Back to the matter at hand, military focused RPG’s. I have in my library SpyCraft, I never player it and honestly I don’t recall if the system seemed decent or not. It is however modern at least.

Some other I spotted on my shelves that would work, the Palladium system (Rifts, Macros, Robotech, etc all the same system which apparently is officially the Megaversal system). Not the worlds greatest system, but very workable and pretty refined having been around in one guise or another for several decades as the this point. Most of the settings are distinctly military/combat in nature so it handles it well. As an aside, I always like Rifts, it was a neat setting.
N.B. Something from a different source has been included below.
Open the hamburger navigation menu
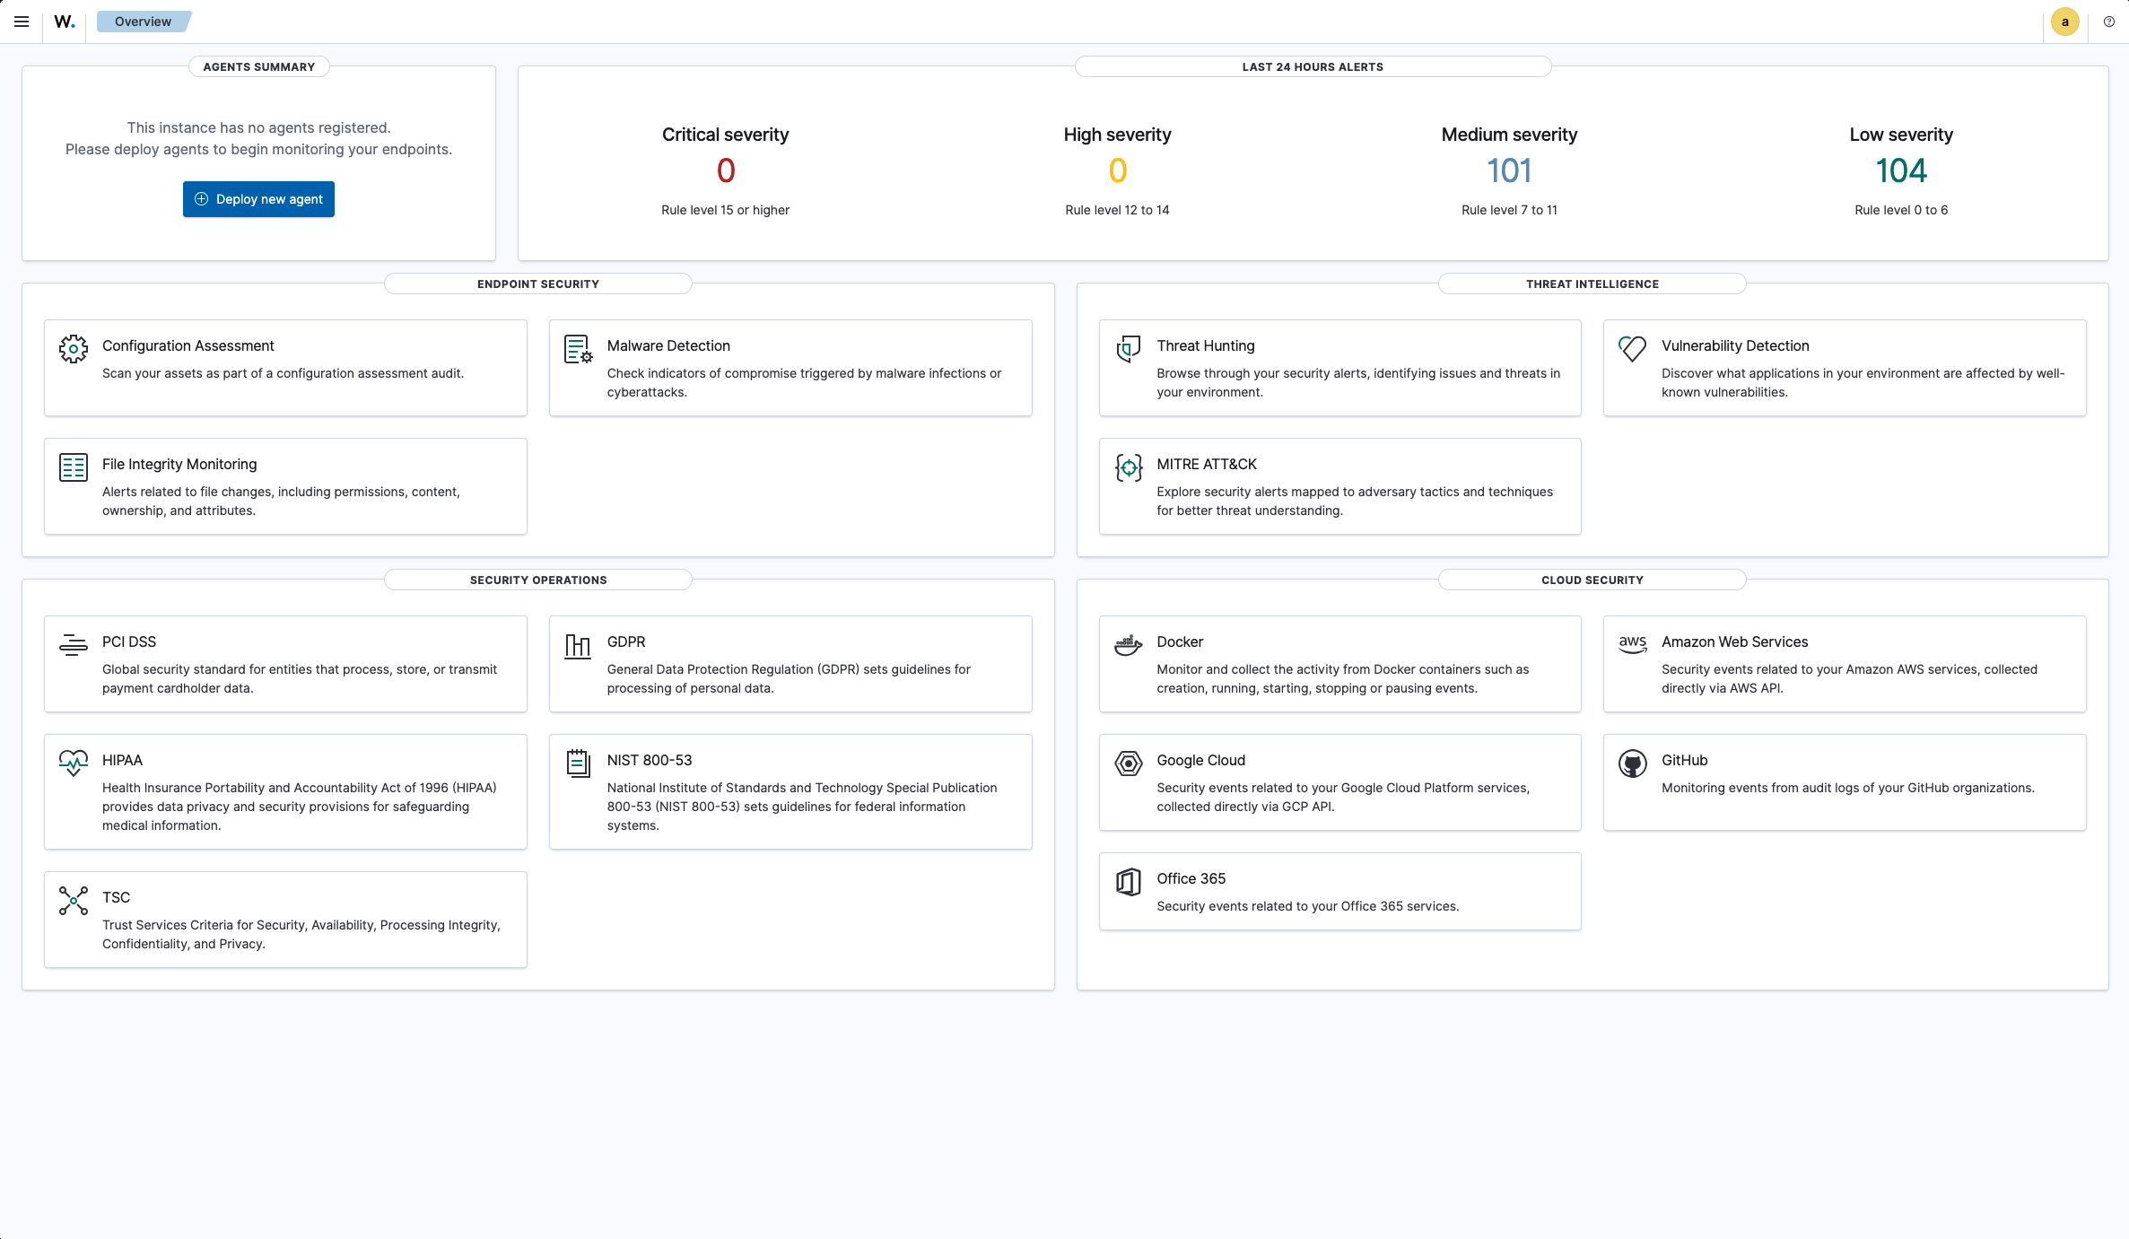click(x=22, y=22)
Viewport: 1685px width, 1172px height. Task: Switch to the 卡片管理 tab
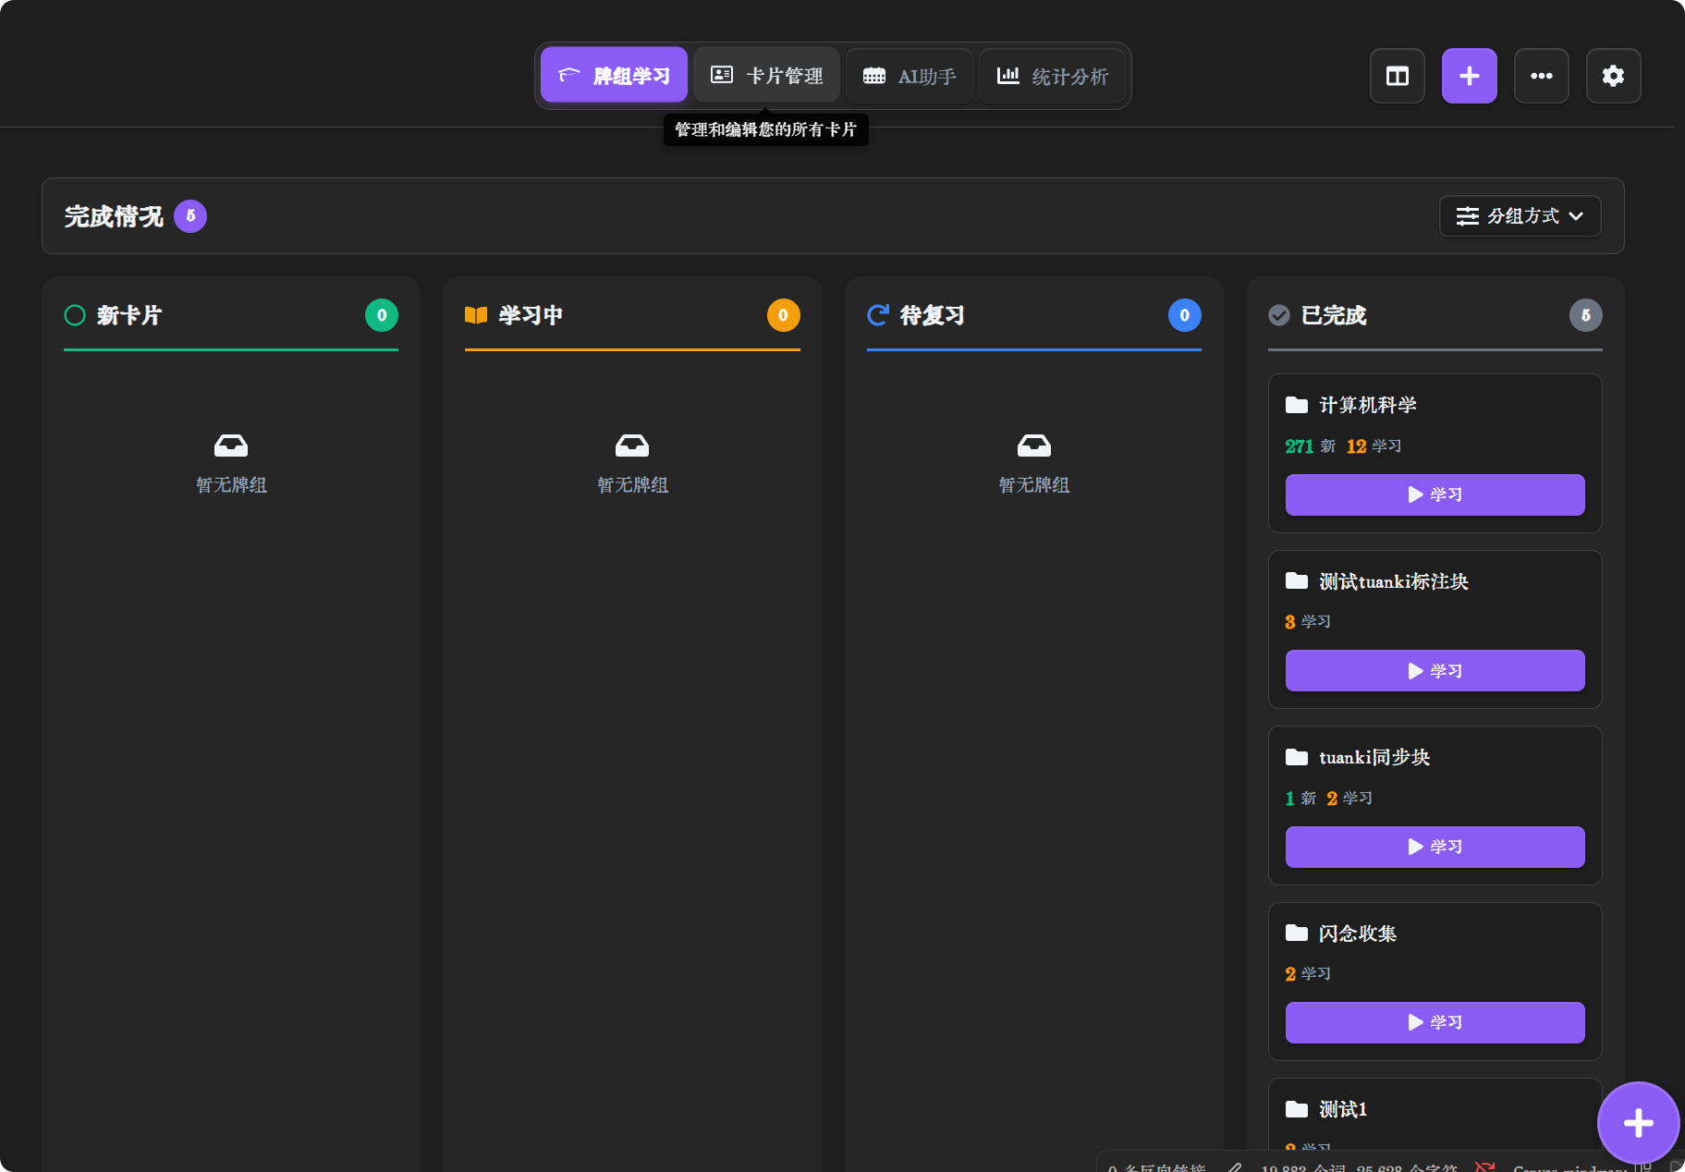coord(766,76)
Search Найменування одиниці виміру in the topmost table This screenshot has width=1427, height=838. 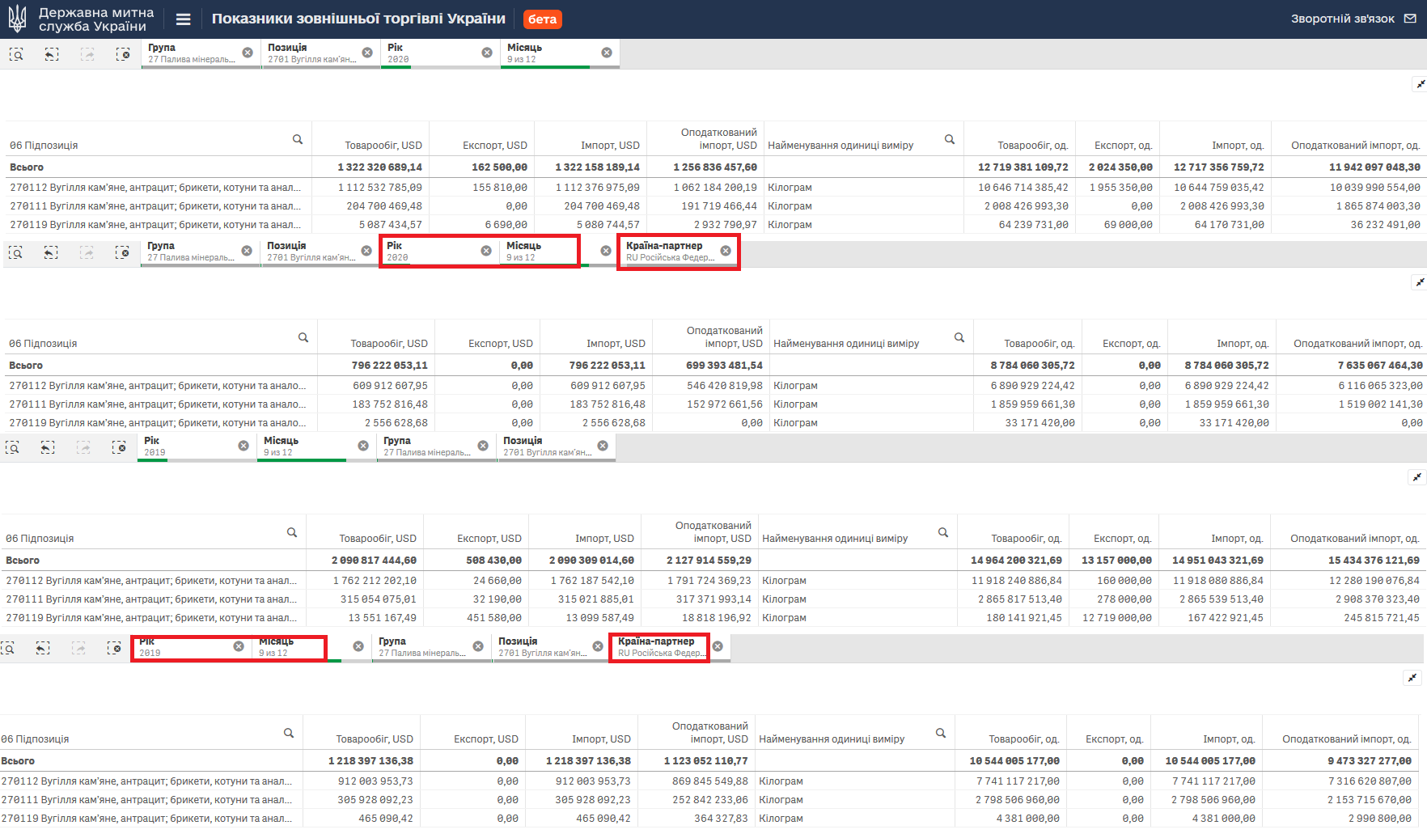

There is also GURPS, which has plethora of either modern or military related supplements released for it. I was never a huge fan of the actual system personally, but that is apparently just me considering how successful it’s been.

DP9’s Silhouette system was paired with two of my favorite sci-fi settings with Heavy Gear and Jovian Chronicles (god bless Ebay, I bought every single source book for Jovian Chronicles for $19 shipped in one lot). The idea was to be able to use both table top miniatures for combat as a stand alone war game, and integrate the RPG element in. With a good GM who doesn’t go for rules lawyering it’s an extremely fast system that I quiet liked. It allowed for a focus on the action and story telling. Now if you try to use the table top war game rules for Jovian Chronicles, pack a lunch, a calculator, and then realize you should have just bought Attack Vector instead. Also DP9 has the Gear Krieg universe which is great fun WW2 super science action gaming both as a table top game, as an RPG.

Lastly is The Riddle of Steel, the only RPG to ever be endorsed by the Historical European Martial Arts Alliance. It is a VERY granular system where combat is involved, and has a pretty decent magic system as well. Obviously it’s focus is on hand to hand combat, but the expansion Flower of Battle I believe has more detailed ranged combat rules, that could be extrapolated to firearms if one wished. As a practitioner of both eastern and western martial arts, it does capture the reality of that type of encounter. It is also rather cumbersome and unsatisfying in result. Yes the reality is two similarly equipped and experienced folks facing off with pointy things, is that they both end up seriously hurt. I don’t RP for reality, I play for the cinematic. However if dirty, nasty, brutish and short is you aesthetic, then you may enjoy it more.

And once again when I get started talking about gaming I go full nerd.


I am shocked that I didn’t participate in that thread you linked. Probably was busy and didn’t see it.

Very good points raised by both you and @Tankerwade, thanks for the link!